According to the World Food Program, 8% of children under 5 years old in CAR are malnourished, but this hides wide regional variations. International Medical Corps found a malnutrition rate as high as 15.8%, which is classified as ‘critical’ by the World Health Organisation, in parts of Haute-Kotto Prefecture in eastern CAR. Furthermore, the crisis impacted treatment services for malnourished children, as insecurity hindered humanitarian access and the transportation of vital food supplies.
International Medical Corps CAR’s Medical Director, Timothee Shelulabe, explains the lasting impact of malnutrition:
“Most of the damage caused by malnutrition occurs during the 1,000 days between conception and a child’s second birthday. Pregnant women who are malnourished are more likely to give birth prematurely or have an underweight baby.
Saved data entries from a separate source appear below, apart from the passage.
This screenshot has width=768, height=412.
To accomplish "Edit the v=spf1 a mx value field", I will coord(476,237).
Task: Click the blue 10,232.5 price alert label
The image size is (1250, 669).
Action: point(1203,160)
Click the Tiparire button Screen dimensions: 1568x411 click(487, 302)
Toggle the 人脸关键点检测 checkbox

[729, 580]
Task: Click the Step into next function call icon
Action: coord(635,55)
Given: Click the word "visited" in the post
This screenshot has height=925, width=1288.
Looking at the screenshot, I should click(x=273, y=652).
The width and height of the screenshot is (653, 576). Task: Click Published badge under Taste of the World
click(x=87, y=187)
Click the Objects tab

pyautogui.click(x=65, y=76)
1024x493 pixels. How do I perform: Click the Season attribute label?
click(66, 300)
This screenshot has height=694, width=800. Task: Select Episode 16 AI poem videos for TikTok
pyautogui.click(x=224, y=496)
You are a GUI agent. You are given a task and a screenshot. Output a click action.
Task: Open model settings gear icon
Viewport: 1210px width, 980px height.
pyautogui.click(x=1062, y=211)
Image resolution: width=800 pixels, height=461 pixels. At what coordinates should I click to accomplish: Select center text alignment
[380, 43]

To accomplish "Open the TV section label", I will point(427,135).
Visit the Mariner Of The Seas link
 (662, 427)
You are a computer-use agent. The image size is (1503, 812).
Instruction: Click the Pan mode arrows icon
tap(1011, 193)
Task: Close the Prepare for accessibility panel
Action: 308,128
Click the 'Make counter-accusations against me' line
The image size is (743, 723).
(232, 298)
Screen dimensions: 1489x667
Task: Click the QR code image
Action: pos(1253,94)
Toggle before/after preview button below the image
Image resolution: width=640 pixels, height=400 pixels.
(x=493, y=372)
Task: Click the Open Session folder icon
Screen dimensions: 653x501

For the children that survive, a lack of nutritious food, combined with repeat infection or illness, affects the development of their brains and bodies. Even if a child’s diet improves later in life, the damage caused by malnutrition can be irreversible.”
International Medical Corps works in the Vakaga, Haute-Kotto, and Ouaka Prefectures of CAR providing primary health care and nutrition services to refugees, internally displaced people and conflict-affected communities. Regular malnutrition screenings for children under 5 and pregnant and lactating women are conducted at health centres and mobile clinics and through a network of Community Health Workers. Those identified with malnutrition are entered into a supplementary feeding program, an outpatient therapeutic feeding program or a stabilization center depending on the severity of the malnutrition and if the patients has any other medical complications.
Prevention is equally as important as treating malnutrition. During ante-natal and post-natal consultations, International Medical Corps midwives provide women with key health and nutrition information, such as good infant and young children feeding practices, including the benefits of breastfeeding, and the importance of good nutrition during pregnancy. Mothers and caregivers with children in our feeding programs receive information about how to prepare meals using local foods that are rich in vitamins and minerals.
In addition, International Medical Corps’ team of Community Health Workers conduct community outreach activities, discussing topics such as the early signs of malnutrition and what help is available. They also teach hand washing and good hygiene practices, which help to reduce a child’s susceptibility to infections or illnesses that can worsen or even cause malnutrition.